C'est un point de vue aussi tordu que de prétendre qu'il y a chez chaque homosexuel un pédophile réprimé, chez chaque Italien un mafieux qui sommeille et chez chaque jeune Noir un vendeur de crack potentiel.

La chroniqueuse n'aurait d'ailleurs pas mieux exprimé son mépris en écrivant le mot «Noir», entre parenthèses, après celui de Marc Lépine. Marc Lépine (Noir). Manière de dire: ne vous fiez pas aux apparences, malgré son nom, il n'est pas ce qu'il semble et surtout, il n'est pas des «nôtres». Ce n'est pas parce que le racisme se cache entre deux parenthèses qu'il est plus acceptable.
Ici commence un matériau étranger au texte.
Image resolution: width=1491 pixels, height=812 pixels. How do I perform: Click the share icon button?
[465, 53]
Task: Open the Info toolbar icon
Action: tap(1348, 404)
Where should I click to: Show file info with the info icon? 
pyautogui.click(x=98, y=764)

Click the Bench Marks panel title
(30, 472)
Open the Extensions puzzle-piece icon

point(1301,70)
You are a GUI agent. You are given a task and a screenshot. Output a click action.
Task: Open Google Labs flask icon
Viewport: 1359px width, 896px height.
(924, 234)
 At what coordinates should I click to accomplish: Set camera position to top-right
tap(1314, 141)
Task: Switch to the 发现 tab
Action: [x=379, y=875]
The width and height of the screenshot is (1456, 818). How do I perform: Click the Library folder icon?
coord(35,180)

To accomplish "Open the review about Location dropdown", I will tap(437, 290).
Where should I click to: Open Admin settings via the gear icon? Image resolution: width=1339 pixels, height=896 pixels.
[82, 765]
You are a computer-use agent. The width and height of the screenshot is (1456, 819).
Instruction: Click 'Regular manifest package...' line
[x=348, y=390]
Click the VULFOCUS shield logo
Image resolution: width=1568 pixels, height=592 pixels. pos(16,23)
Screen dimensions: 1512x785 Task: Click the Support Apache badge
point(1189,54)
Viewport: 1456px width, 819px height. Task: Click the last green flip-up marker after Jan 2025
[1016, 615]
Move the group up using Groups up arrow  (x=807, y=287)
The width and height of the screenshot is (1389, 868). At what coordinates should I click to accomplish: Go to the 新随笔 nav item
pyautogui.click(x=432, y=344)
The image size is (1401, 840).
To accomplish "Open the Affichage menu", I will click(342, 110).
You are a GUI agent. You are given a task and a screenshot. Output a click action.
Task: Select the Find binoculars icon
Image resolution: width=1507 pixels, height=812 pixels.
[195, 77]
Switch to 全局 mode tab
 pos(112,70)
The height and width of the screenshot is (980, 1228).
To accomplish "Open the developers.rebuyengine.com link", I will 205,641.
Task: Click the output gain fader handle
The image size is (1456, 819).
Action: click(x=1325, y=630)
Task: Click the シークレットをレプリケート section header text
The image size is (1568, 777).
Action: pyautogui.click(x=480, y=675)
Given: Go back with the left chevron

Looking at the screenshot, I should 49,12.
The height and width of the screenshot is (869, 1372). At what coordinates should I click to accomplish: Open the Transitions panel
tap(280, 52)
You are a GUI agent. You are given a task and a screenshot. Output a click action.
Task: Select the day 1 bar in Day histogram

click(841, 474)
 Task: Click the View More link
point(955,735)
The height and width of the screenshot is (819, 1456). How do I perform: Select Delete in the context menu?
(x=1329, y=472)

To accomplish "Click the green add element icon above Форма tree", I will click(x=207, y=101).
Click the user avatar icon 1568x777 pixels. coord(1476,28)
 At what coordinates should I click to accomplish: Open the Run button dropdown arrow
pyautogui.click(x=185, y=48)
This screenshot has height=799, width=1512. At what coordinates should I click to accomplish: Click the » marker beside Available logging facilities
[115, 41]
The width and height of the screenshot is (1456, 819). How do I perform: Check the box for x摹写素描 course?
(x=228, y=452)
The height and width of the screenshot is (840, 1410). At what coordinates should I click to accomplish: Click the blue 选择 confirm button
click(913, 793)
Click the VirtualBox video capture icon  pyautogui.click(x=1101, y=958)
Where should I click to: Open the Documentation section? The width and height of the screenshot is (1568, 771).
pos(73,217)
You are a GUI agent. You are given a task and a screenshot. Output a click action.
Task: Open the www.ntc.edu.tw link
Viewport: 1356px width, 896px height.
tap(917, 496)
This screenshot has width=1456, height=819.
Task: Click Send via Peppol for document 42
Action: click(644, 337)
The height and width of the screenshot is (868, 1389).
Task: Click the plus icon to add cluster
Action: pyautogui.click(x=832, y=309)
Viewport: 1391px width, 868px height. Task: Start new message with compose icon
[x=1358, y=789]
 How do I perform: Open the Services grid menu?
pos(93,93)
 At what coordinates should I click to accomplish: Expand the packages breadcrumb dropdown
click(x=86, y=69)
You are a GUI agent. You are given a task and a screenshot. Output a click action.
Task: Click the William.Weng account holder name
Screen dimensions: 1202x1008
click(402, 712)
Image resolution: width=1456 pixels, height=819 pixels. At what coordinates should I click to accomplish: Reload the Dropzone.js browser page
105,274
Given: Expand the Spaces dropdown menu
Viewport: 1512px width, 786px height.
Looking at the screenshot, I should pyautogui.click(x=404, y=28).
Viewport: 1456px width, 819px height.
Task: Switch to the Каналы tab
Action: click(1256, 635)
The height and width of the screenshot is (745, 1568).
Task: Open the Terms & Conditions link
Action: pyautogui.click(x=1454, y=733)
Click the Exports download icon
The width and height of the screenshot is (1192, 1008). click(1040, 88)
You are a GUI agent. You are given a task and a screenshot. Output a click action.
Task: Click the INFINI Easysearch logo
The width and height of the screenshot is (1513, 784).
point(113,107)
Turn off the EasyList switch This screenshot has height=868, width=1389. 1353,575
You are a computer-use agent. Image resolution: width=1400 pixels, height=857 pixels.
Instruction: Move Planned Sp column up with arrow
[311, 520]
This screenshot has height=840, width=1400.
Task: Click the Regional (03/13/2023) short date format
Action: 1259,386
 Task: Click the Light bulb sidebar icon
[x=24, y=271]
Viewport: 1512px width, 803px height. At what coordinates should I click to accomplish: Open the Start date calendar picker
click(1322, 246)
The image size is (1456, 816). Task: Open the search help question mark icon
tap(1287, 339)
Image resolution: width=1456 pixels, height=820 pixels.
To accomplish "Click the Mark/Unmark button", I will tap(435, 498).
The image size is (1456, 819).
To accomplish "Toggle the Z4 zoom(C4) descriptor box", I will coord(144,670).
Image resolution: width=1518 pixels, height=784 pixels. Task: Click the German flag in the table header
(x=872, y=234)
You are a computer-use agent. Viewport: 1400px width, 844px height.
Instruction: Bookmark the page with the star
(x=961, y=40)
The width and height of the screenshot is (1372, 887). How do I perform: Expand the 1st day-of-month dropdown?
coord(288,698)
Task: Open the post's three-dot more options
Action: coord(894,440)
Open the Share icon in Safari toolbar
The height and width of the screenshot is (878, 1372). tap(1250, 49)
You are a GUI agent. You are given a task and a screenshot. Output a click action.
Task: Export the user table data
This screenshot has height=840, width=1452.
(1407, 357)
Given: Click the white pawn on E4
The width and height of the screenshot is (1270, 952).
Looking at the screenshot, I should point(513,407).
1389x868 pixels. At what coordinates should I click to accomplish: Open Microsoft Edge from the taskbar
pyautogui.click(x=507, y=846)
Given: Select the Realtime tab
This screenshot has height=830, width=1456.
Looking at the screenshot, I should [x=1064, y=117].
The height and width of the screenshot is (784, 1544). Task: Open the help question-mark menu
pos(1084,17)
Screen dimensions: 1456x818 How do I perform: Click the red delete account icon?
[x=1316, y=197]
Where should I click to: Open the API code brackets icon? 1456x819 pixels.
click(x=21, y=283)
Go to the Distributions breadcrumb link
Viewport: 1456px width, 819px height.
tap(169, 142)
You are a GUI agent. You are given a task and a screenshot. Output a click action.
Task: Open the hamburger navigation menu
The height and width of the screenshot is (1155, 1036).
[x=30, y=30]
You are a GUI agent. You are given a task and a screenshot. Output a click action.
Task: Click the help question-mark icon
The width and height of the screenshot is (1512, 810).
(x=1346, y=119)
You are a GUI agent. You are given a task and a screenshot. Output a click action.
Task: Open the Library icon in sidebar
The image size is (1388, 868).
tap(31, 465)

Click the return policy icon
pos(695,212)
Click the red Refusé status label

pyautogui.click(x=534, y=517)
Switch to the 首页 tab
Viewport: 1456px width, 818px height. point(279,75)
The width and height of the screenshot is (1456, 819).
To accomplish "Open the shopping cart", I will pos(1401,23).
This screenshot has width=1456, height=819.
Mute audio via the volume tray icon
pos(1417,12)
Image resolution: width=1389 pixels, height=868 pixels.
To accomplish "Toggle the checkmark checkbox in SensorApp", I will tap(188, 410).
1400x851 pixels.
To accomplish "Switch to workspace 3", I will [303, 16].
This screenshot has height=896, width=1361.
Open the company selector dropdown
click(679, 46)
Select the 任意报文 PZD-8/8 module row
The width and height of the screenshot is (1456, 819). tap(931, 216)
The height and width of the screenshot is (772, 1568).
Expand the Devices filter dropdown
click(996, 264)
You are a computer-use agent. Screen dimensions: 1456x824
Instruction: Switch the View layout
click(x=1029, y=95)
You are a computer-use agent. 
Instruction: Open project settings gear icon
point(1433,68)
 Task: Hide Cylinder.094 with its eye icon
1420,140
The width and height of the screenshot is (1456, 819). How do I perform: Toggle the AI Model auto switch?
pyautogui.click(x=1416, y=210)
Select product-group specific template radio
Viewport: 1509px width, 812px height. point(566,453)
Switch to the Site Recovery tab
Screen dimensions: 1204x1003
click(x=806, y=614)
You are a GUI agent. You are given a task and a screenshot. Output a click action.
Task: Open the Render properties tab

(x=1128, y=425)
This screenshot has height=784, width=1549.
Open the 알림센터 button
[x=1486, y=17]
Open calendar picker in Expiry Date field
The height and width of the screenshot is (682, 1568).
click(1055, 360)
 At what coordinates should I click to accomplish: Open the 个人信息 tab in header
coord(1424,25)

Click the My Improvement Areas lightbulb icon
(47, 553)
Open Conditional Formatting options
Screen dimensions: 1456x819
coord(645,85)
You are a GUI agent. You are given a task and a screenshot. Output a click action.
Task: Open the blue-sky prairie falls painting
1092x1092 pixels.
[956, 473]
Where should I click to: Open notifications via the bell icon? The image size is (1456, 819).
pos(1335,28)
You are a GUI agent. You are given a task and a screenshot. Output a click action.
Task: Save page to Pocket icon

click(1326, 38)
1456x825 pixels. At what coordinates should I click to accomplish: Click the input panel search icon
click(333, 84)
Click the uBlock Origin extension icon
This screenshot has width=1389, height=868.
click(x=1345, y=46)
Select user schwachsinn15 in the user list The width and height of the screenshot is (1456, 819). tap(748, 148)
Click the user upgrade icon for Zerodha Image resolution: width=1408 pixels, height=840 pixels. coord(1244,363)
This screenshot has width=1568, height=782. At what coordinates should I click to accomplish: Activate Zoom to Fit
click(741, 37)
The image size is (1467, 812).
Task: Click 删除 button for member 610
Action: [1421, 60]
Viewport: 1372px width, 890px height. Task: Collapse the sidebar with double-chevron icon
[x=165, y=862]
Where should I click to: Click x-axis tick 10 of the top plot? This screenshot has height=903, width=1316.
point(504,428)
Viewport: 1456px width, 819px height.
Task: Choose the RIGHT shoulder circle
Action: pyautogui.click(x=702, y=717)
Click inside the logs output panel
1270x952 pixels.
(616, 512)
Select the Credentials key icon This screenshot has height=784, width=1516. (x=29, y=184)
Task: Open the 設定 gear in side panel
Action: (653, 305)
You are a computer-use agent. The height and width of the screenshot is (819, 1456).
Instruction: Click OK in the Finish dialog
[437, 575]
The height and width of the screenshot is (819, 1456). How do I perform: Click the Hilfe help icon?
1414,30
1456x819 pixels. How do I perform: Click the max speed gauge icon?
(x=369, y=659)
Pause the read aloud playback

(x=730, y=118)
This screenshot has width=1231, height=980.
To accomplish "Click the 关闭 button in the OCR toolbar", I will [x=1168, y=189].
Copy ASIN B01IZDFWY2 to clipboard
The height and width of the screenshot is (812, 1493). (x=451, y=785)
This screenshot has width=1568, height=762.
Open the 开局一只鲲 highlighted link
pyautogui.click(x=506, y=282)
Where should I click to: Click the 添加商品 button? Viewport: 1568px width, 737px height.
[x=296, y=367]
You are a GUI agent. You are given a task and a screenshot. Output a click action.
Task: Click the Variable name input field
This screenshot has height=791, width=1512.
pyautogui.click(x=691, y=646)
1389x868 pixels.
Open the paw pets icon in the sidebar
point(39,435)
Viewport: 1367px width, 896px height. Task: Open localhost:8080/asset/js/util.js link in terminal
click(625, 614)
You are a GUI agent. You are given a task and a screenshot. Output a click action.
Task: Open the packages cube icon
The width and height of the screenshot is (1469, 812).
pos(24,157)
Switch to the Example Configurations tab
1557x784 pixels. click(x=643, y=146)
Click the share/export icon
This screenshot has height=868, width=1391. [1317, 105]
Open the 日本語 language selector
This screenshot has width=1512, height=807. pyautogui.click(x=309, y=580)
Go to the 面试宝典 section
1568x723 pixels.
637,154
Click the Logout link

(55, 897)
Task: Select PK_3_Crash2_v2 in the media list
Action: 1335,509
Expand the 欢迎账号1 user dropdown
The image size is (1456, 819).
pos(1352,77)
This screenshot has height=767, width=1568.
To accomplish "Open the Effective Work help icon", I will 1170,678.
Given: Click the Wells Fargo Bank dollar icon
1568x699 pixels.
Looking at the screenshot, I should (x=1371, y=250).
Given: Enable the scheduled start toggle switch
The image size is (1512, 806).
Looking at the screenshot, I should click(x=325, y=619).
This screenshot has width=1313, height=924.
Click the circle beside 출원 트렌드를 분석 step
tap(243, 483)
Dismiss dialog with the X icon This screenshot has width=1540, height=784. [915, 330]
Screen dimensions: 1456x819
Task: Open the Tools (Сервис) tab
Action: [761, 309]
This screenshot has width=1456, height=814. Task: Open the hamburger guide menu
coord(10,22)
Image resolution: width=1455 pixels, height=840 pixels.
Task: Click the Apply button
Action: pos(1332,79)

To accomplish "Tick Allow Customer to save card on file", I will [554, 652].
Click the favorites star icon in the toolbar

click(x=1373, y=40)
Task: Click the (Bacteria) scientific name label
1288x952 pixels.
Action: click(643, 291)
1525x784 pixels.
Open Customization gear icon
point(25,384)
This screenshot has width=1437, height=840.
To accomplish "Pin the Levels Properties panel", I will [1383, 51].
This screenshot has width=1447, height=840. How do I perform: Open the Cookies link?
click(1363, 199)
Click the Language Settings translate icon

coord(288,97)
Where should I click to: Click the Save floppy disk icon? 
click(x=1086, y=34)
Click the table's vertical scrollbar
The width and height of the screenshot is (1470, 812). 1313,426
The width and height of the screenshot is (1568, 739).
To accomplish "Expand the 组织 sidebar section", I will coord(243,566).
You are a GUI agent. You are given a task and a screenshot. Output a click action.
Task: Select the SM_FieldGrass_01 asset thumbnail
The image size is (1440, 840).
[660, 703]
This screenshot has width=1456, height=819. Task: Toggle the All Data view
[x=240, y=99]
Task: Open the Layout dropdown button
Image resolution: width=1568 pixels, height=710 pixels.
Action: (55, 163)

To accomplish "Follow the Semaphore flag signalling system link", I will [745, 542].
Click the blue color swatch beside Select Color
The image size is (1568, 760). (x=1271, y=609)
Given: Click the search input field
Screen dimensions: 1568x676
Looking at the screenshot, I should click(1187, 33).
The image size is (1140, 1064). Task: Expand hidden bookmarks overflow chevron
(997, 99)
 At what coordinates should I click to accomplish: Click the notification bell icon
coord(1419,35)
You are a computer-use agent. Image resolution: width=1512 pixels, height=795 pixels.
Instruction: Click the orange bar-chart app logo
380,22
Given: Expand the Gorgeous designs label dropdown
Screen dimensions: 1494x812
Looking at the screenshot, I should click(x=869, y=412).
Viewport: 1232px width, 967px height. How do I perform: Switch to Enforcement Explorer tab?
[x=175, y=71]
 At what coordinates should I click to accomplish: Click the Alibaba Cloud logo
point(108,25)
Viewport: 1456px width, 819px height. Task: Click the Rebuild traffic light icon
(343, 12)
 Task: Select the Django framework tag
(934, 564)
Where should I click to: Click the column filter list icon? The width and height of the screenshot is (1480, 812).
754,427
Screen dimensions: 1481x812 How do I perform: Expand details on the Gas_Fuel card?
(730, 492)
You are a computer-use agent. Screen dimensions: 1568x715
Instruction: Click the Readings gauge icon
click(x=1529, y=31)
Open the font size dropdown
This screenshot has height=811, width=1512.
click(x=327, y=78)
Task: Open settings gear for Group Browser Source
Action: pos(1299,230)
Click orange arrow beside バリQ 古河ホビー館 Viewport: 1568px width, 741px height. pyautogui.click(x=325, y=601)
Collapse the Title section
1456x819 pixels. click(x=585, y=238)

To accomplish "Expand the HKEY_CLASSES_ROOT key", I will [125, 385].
Je prends pour exemple cette chroniqueuse et ces parenthèses. Mais j'aurais pu parler de tous ces autres textes qui circulent depuis quelques jours, sans parenthèses, dans cette tribune sans filtre qu'est la blogosphère. Ils disent clairement ce que suggère la chroniqueuse: la tuerie de Polytechnique était un acte sauvage, commis par un sauvage, élevé dans une culture de la violence qui se transmet religieusement de père en fils, pour le seul plaisir de voir le sang de femmes soumises gicler.

Une culture qui, bien sûr, n'est pas celle du Québec blanc, francophone, athée ou chrétien. Une façon comme une autre de s'en laver les mains.